Lines before the one containing "The width and" are not wanted; restate the rest below word for word, through the last line, but drop any pictures.

Collected data:
»»
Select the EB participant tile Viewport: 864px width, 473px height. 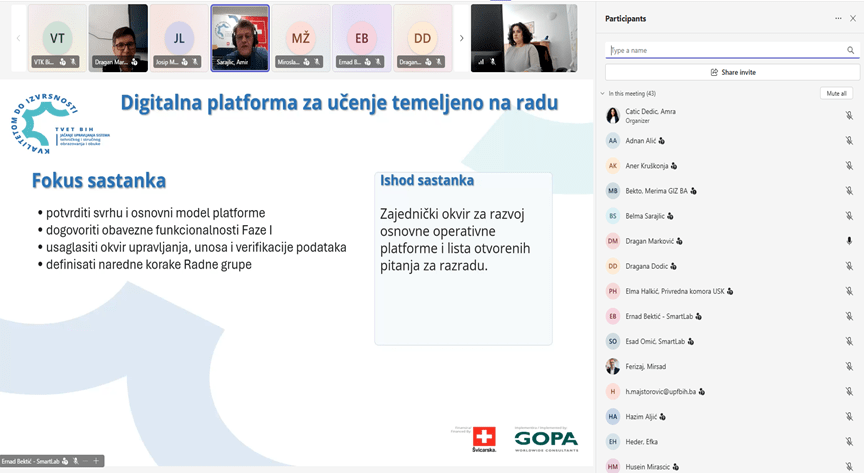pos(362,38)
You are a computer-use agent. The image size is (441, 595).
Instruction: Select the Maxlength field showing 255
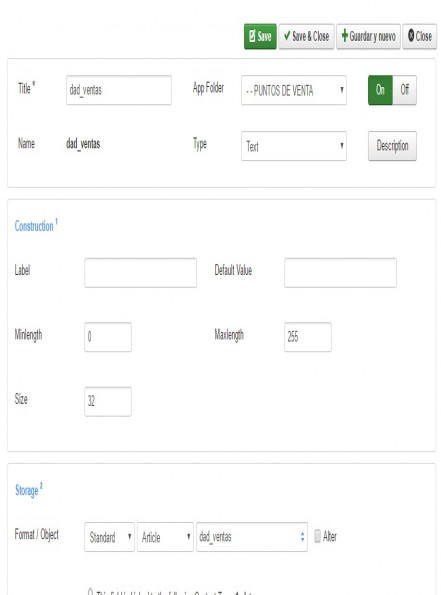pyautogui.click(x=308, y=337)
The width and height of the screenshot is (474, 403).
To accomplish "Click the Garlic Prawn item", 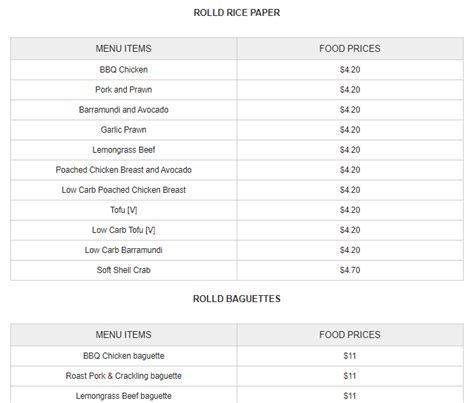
««
**Output for this exercise:**
The width and height of the screenshot is (474, 403).
To accomplish "Click the Garlic Prawn item", 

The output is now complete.